My partner of 20+ years, we never married, and I jointly purchased our property in Spain in 2005. Sadly he died in 2014 and I purchased his 50% share of the property from his heirs in 2015 through a dissolution of joint property ownership.
I have been a fiscal resident since moving to Spain, This property has been my only and main home for the past eight years. I am over the age of 65. I am considering selling the property as it is now too big for me on my own, and moving into something smaller here in Spain.
As it is my only residence / main home what taxes am I subject to paying, and how can I work an approximate figure/cost out?
If I decide to sell it can the costs of sale inclusive of tax, be paid from the proceeds, or do they have to be paid upfront?
Kindest regards…..
Raymundo Larraín Nesbitt says:
Hi Frances,
Not quite sure I would label myself the article as “fascinating”, but thanks for your kind words anyway.
Your case falls under section eight of CGT as explained above; a fiscal resident over the age of 65 y.o. You would be entitled to absolute relief; meaning you wouldn’t pay any CGT on selling.
Regarding your second question, taxes and expenses are paid from the sales proceeds, yes. They are not paid upfront.
Regards
Frances says:
Thank you so much Raymundo, this has put my mind at ease.
I was informed that I would have to wait three years to be able to claim the 50% of the property I purchased from my partners heirs as my main home and would pay CGT on thie 50% should I sell it within a three year period of purchase! Can you confirm that no time scale applies in my case?
Kindest regards…
Raymundo Larraín Nesbitt says:
Hi Frances,
I am not quite sure I’m following you on this one.
I believe the key misunderstanding is the legal concept of “vivienda habitual” or main abode. I stress this is a legal concept; it is not simply the property in which you live in all-year-round; it must meet a series of stringent requirements so the Tax Office regards it as your ‘permanent’ home and therefore allows you to apply the tax reliefs.
There are two reliefs, age dependent, albeit both require the property being sold is your main abode:
1. Over sixty-five-year-old: absolute relief.
2. Under sixty-five-year-old: roll-over relief.
1. Residents: Main Home Tax Relief if Over 65 (Absolute Relief)
Quoting my above article:
“Over 65-years-old residents are CGT exempt on selling their main abode (‘vivienda habitual’). Art 33.4b IRPF and 41 RIRPF.”
2. Residents: Main Home Tax Relief if Under 65 (Rollover Relief)
If you are under sixty five years old and you sell the 50% or 100% you bought you have a two-year period to re-invest the sales proceeds in another main home. During this two-year period you pay no CGT on the proceeds re-invested. If the two-year period elapses and you still haven’t sold the property, you lose the tax benefit.

Data block:

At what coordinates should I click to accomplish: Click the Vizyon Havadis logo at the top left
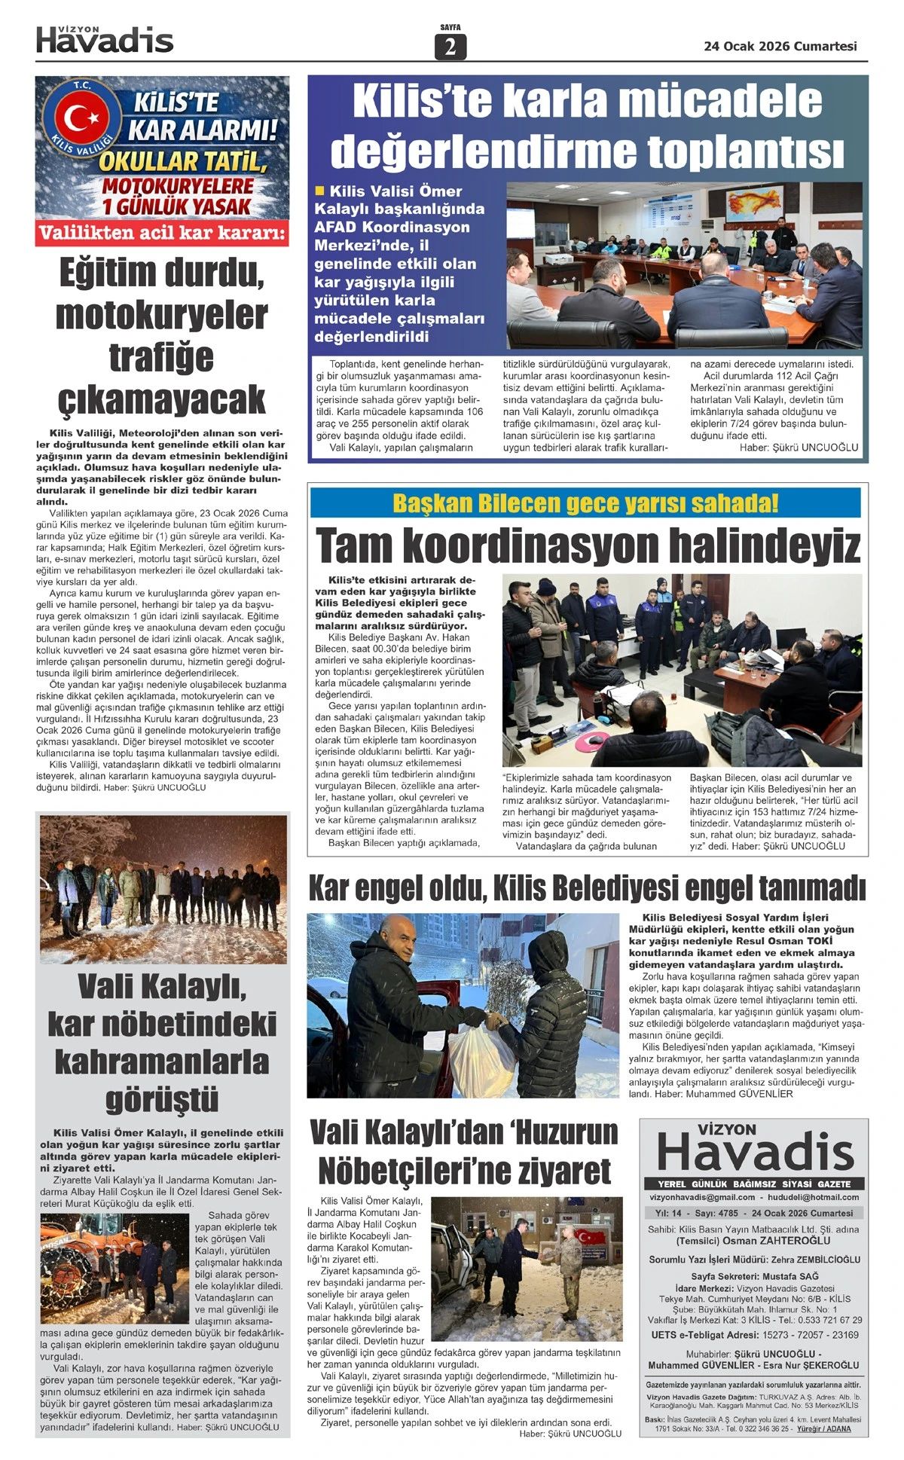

Prompt: Continue the comment thread on Spanish capital gains tax relief for selling a main home, picking up right after its last sentence.

The answer:
However, to benefit from a roll-over relief the second provision below requires that you have lived in the property for the prior three years. It is one of five requirements you must meet. See below:
Quoting my above article:
“Just a quick reminder that art 38.1 IRPF allows a resident seller to be CGT exempt on selling their main home providing the following conditions are met:
1. The seller must be resident in Spain.
2. The dwelling must be his main home (must have dwelled in it permanently for the three previous years art. 41 bis RIRPF). It may be less than three years in certain personal circumstances when the taxpayer was forced to change home as a result of job change, marriage or separation.
3. The sales proceeds are reinvested in acquiring a new main home (in Spain or else in the EEA/EU). Any part of the sales proceeds not reinvested will be taxed pro rata.
4. Deadline of two years to reinvest the sales proceeds (in a new main home).
5. This rule applies to under sixty-five year-olds.”
—-
The legal Spanish concept of a ‘main abode’ (“vivienda habitual”) requires you to have lived in the property for the previous three-year period and you must be able to prove it i.e. utility bills, local taxes etc.
If you have just turned sixty five years old and attempt to sell a property in which you have lived in for less than a three-year period, under Spanish law, it would not be deemed as your main abode from a legal standpoint.
As a recap, regardless if over OR under 65 y.o., the legal concept of “vivienda habitual” (main abode) demands you have dwelled in a property for a three-year period (prior to selling). If you still have not met the three years, it is not legally a main abode or “vivienda habitual” and you can therefore not take advantage of the tax relief (whether absolute or roll-over relief).
I know laws can be at times a tad confusing but if it they were always clear and straightforward I would probably be jobless!
Hope that clarifies Frances.
Regards
Frances says:
Thank you so much Raymundo, this has put my mind at ease?
I think the confusion lies in the fact the deeds where changed into my name as sole owner in April 2015, when I went through the dissolution of ownership and the purchase of my partners half value, and had the deeds changed to me being the sole owner of what was our home.
I have never moved from this property, I have never had a mortgage but have previous deeds stating both our names as shared owners. I pay taxes on my pensions here in Spain but don’t believe I pay any tax due to owning my home, should I be paying tax on owning a home?
Kindest regards…
patarthur says:
Hi Raymundo,
Can you tell me please if absolute relief on Capital Gains Tax would apply to a commercial property (cafeteria ) that my wife and I have owned for the last 20 years?
My wife is over 65 and I am 70. We live on Mallorca and intend buying a casa de campo in the future.
Regards
Raymundo Larraín Nesbitt says:
Morning Arthur,
A cafeteria is not a main home. So the relief applied to main homes would not apply, as is natural.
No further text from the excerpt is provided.